Die wichtigsten Maßnahmen des vom Bundestag beschlossenen Asyl- und Flüchtlingspakets sind:

  • Länder und Kommunen erhalten dauerhaft mehr Geld für die Versorgung der Flüchtlinge – sofort!
  • Asylverfahren werden beschleunigt. Die Zahl der Mitarbeiter beim Bundesamt für Migration und Flüchtlinge wird verdoppelt.
  • Weitere Staaten des Westbalkans werden zu sicheren Herkunftsstaaten erklärt. Das beschleunigt die Asylverfahren. Bürgerinnen und Bürger dieser Länder erhalten aber die Möglichkeit, legal nach Deutschland zu kommen, wenn sie einen Arbeits- oder Ausbildungsvertrag vorweisen können.
  • All jene, die bleiben werden, erhalten künftig schneller als bisher und mehr Integrationsangebote.
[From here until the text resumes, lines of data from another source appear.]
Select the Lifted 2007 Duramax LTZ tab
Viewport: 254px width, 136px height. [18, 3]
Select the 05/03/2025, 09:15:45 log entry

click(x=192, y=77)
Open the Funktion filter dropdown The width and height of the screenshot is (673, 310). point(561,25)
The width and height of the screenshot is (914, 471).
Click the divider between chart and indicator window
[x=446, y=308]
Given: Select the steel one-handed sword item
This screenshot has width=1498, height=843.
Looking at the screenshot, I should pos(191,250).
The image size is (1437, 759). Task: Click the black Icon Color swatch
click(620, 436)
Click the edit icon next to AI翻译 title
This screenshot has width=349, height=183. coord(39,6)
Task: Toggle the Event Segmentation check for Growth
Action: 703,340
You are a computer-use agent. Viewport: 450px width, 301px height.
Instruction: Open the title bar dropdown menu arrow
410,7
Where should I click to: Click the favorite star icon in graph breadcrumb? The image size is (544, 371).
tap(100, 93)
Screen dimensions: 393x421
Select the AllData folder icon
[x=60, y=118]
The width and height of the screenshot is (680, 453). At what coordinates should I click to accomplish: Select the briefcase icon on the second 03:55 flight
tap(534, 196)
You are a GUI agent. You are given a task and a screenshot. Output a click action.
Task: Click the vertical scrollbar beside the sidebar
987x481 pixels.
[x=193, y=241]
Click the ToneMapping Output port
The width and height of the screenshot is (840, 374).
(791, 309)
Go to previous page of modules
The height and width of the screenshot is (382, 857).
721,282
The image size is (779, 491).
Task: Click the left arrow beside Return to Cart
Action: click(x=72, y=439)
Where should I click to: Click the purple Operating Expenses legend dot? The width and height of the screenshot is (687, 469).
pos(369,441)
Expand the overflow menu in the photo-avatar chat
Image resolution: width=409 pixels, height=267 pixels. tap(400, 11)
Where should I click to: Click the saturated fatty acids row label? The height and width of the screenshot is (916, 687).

Ziele sind ein rascher Spracherwerb und die Aufnahme von Arbeit und Ausbildung.
  • Mehr bezahlbare Wohnungen sollen gebaut werden – natürlich für alle, nicht nur für Flüchtlinge.
  • Ehrenamtliche werden stärker unterstützt.
  • Die frei werdenden Milliarden aus dem Betreuungsgeld kommen Kitas zugute.

Die von Teilen der Union geforderten sogenannten Transitzonen für Asylbewerber direkt an den Landesgrenzen lehnte Oppermann erneut ab. „Wir wollen auch bessere Kontrollen an der Grenze“, sagte der SPD-Politiker. „Aber Grenzhaftlager für Tausende von Flüchtlingen, das wird mit uns nicht zu machen sein.“

Schwesig: Verbesserte Hilfe für junge Flüchtlinge

Das Parlament hat zudem einen von Familienministerin Manuela Schwesig vorgelegten Gesetzentwurf zur besseren Unterbringung, Versorgung und Betreuung geflüchteter Kinder und Jugendlicher beschlossen. Die Regelung soll am 1. November in Kraft treten. Ziel ist es, die Situation junger Flüchtlinge deutschlandweit zu verbessern und ihre Rechte zu stärken.

„Es darf keine Kinder erster und zweiter Klasse in Deutschland geben“, sagte die Familienministerin, „und auch keinen Kinderschutz erster und zweiter Klasse. Kinder und Jugendliche brauchen unsere besondere Hilfe und Unterstützung. Das gilt gerade für jene, die ohne Familie zu uns  kommen.“Bereits am Freitag sollen alle Änderungen den Bundesrat passieren.